Le nombre de décès causés par l’incendie d’un conteneur de vente de carburant à Bafatá, en Guinée-Bissau, s’élève à quatre. Le directeur de l’hôpital régional, N’dafa Benalú, a également confirmé que 163 personnes avaient été admises dans l’unité après l’explosion de samedi.
Vingt et une personnes grièvement blessées ont été transférées à Bissau ; quatre n’ont finalement pas résisté. À Bafatá, 30 patients restent hospitalisés, tous dans un état stable, malgré les limitations de l’hôpital, devenu surpeuplé et dépourvu de lits disponibles.
Le gouvernement de transition a ordonné la fermeture immédiate de ces stations improvisées, mais le commentateur Sabino Santos prévient que cette mesure pourrait s’avérer impossible à appliquer dans de nombreuses régions du pays, où il n’existe pas de stations-service conventionnelles. Dans l’interview, l’analyste explique pourquoi les ventes informelles de carburant restent, pour beaucoup, la seule alternative.
DW Afrique : Pensez-vous que les autorités ont bien agi ? Les mesures de préparation et d’intervention étaient-elles raisonnables ?
Sabino Santos (SS): Difficile de dresser un bilan clairement positif quand on regarde les pertes déjà enregistrées autour de cet incendie. Nous sommes aujourd’hui le 19 et on parle déjà d’une autre victime, en plus de tout le matériel détruit.
Je pense que la présence du Gouvernement est encore une obligation. Même si l’accident était déjà survenu, le gouvernement avait le devoir d’être présent et d’apporter son soutien aux victimes, car celles-ci étaient des citoyens nationaux sous la responsabilité de l’État.
DW Afrique : Est-il possible de mettre fin à la vente ambulante de carburant en conteneurs, à Bissau ou dans le reste de la Guinée-Bissau ?
SS : Non, cela ne sera pas possible et je le justifie pour deux raisons. Premièrement, en raison du besoin de carburant dans tout le pays. Le gouvernement n’est pas en mesure de garantir une couverture complète de ce besoin.
Deuxièmement, en raison des limites du ministère de l’Énergie lui-même, qui, à mon avis, n’aura pas la capacité de couvrir l’ensemble du territoire avec des inspecteurs ou des forces de l’ordre capables d’empêcher les ventes dans d’autres endroits.
Cela peut paraître étrange, mais à l’exception de trois régions – je fais référence à Bafatá, Gabú et peut-être Cachéu – le reste n’a pratiquement pas de stations-service. Pour s’approvisionner, la plupart des gens ont recours à des ventes clandestines ou à des stations improvisées.
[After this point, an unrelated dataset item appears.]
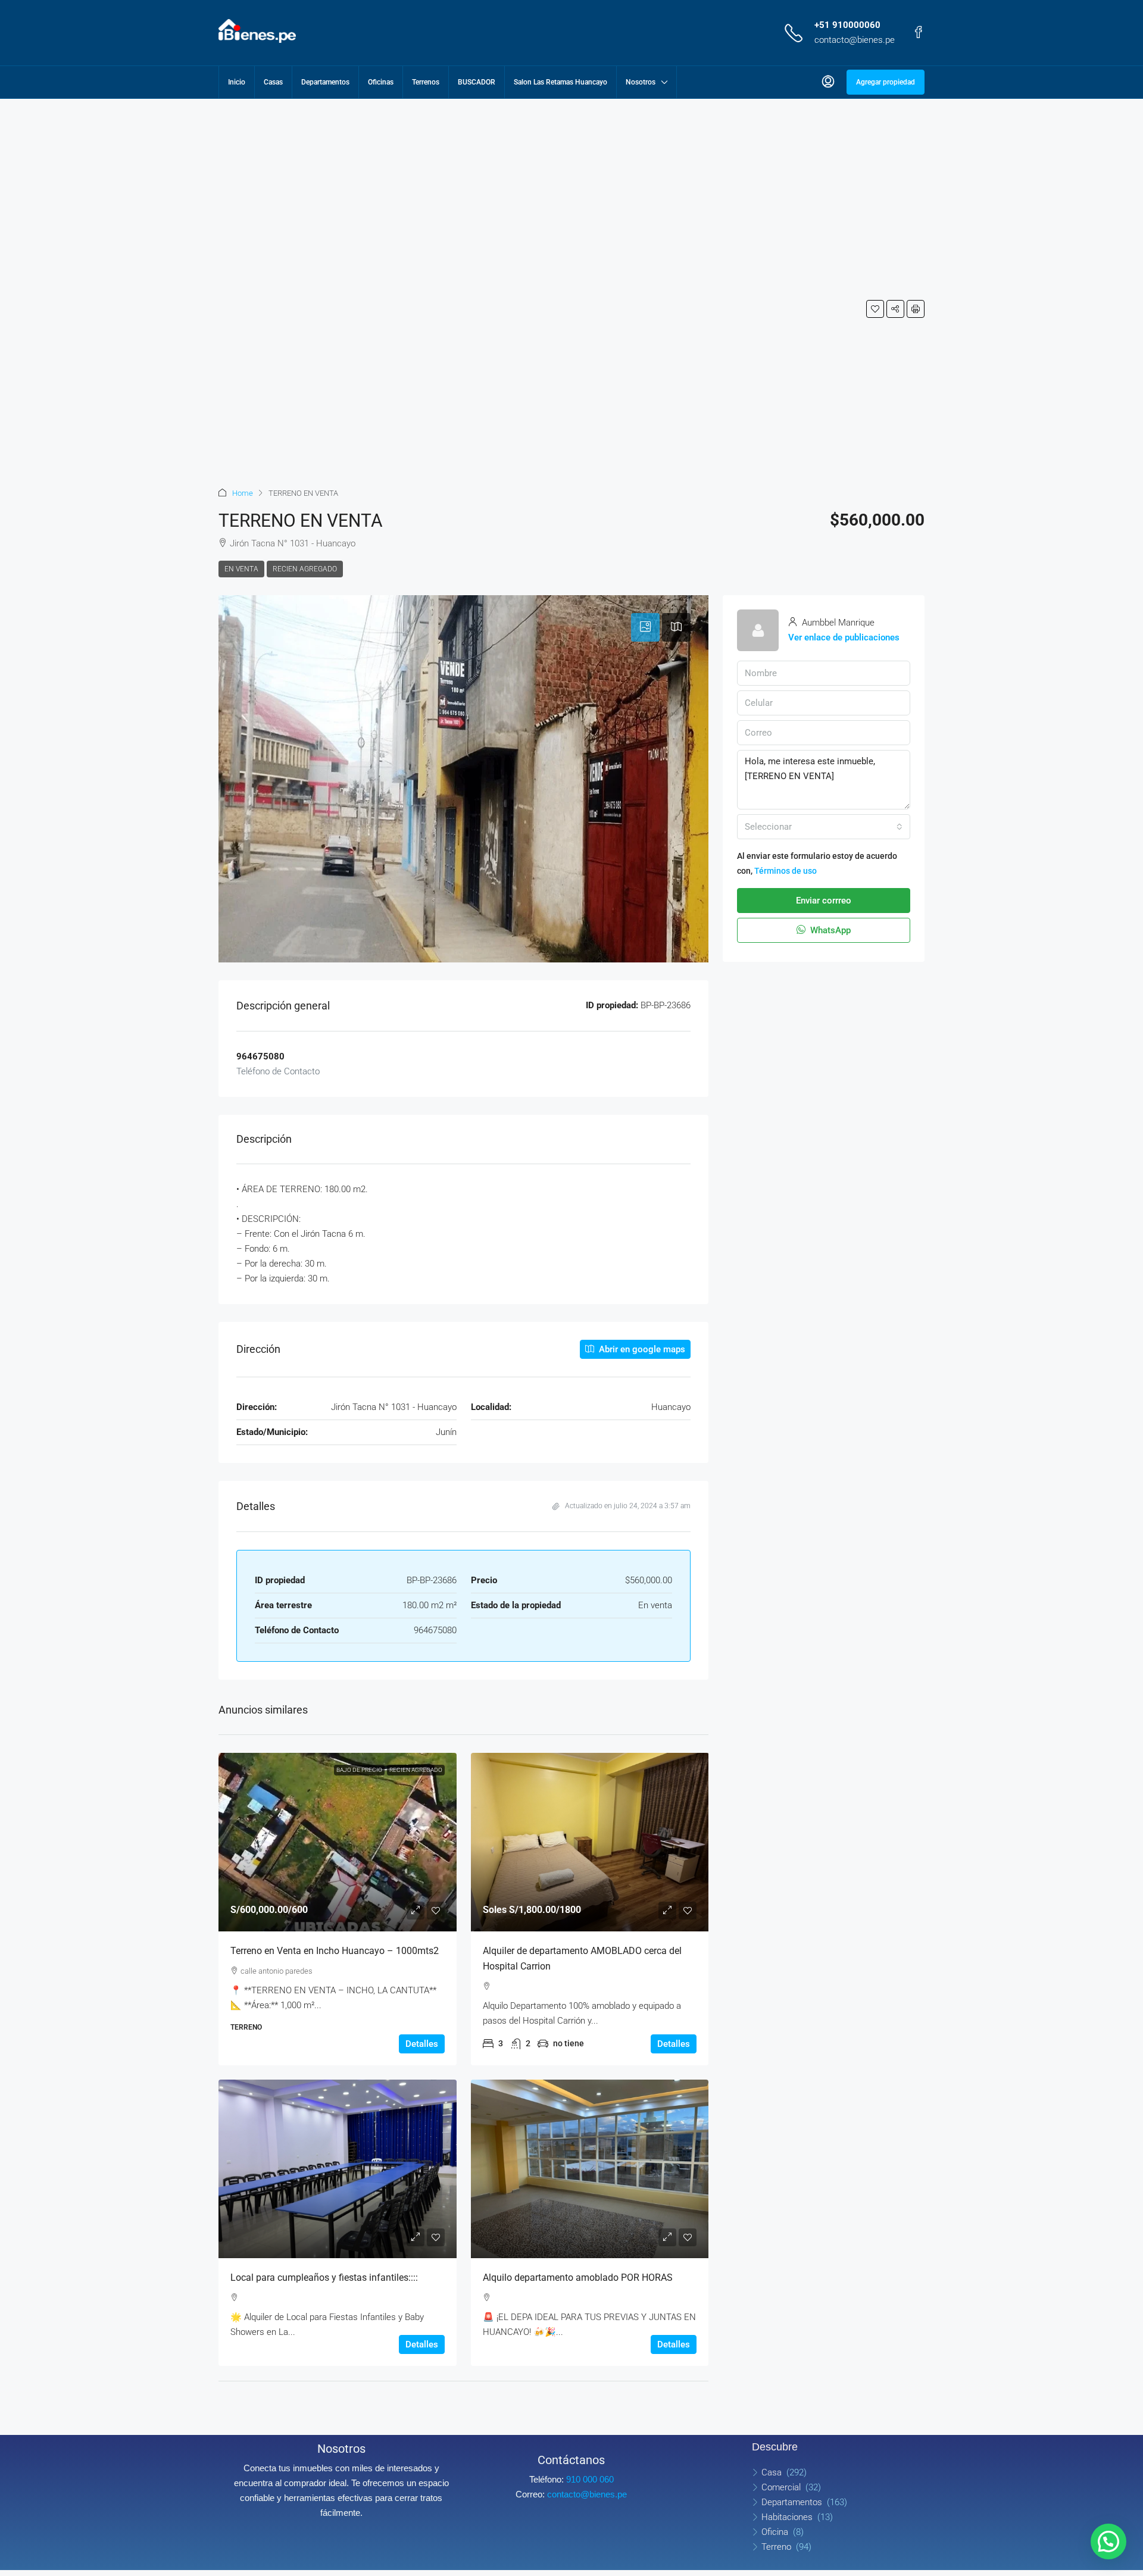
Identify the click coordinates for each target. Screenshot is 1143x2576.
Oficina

Malgré cela, je pense qu’il y a un besoin d’amélioration. Je ne prône pas la fin des ventes en containers ou en stations improvisées, car il n’y a pas de conditions pour installer des stations classiques. Mais ces points de vente doivent être améliorés pour éviter des situations comme celle qui s’est produite. Ces postes clandestins finissent par compenser le manque d’infrastructures formelles dans les zones les plus reculées du pays.
Je donne quelques exemples : La région de Biombo, liée à la ville de Bissau, ne dispose pas d’une seule station-service ; la région d’Oio, qui compte le plus grand nombre d’électeurs du pays après Bissau, ne dispose pas non plus de station-service ; la région de Tombali, à environ 256 km de Bissau, ne dispose pas non plus de station conventionnelle.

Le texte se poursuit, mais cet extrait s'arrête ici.